— begin Dataset rows —

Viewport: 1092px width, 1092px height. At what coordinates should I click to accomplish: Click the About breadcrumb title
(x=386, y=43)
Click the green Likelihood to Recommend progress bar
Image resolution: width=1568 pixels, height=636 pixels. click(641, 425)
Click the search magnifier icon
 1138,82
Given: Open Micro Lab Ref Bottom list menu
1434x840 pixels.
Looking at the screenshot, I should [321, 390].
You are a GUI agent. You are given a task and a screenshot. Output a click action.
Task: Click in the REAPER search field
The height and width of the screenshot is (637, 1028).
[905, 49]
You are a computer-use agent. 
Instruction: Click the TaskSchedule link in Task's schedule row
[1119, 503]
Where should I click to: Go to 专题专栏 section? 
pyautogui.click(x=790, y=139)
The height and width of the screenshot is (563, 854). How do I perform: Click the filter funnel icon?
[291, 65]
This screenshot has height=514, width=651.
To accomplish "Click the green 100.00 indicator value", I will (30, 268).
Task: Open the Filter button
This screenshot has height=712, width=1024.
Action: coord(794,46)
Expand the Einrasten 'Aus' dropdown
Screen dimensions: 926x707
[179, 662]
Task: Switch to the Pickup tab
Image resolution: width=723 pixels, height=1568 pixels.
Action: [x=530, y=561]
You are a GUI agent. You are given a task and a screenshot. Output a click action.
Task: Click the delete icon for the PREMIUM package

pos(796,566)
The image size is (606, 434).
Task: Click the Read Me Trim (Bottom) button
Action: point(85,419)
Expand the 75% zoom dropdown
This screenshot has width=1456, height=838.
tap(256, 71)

— end Dataset rows —

# Description of the task:
Rewrite all the rows above as a numbered list, skipping any blank lines.

# Exercise solution:
1. Viewport: 1092px width, 1092px height. At what coordinates should I click to accomplish: Click the About breadcrumb title
2. (x=386, y=43)
3. Click the green Likelihood to Recommend progress bar
4. Image resolution: width=1568 pixels, height=636 pixels. click(641, 425)
5. Click the search magnifier icon
6.  1138,82
7. Given: Open Micro Lab Ref Bottom list menu
8. 1434x840 pixels.
9. Looking at the screenshot, I should [321, 390].
10. You are a GUI agent. You are given a task and a screenshot. Output a click action.
11. Task: Click in the REAPER search field
12. The height and width of the screenshot is (637, 1028).
13. [905, 49]
14. You are a computer-use agent. 
15. Instruction: Click the TaskSchedule link in Task's schedule row
16. [1119, 503]
17. Where should I click to: Go to 专题专栏 section? 
18. pyautogui.click(x=790, y=139)
19. The height and width of the screenshot is (563, 854). How do I perform: Click the filter funnel icon?
20. [291, 65]
21. This screenshot has height=514, width=651.
22. To accomplish "Click the green 100.00 indicator value", I will (30, 268).
23. Task: Open the Filter button
24. This screenshot has height=712, width=1024.
25. Action: coord(794,46)
26. Expand the Einrasten 'Aus' dropdown
27. Screen dimensions: 926x707
28. [179, 662]
29. Task: Switch to the Pickup tab
30. Image resolution: width=723 pixels, height=1568 pixels.
31. Action: [x=530, y=561]
32. You are a GUI agent. You are given a task and a screenshot. Output a click action.
33. Task: Click the delete icon for the PREMIUM package
34. pos(796,566)
35. The image size is (606, 434).
36. Task: Click the Read Me Trim (Bottom) button
37. Action: point(85,419)
38. Expand the 75% zoom dropdown
39. This screenshot has width=1456, height=838.
40. tap(256, 71)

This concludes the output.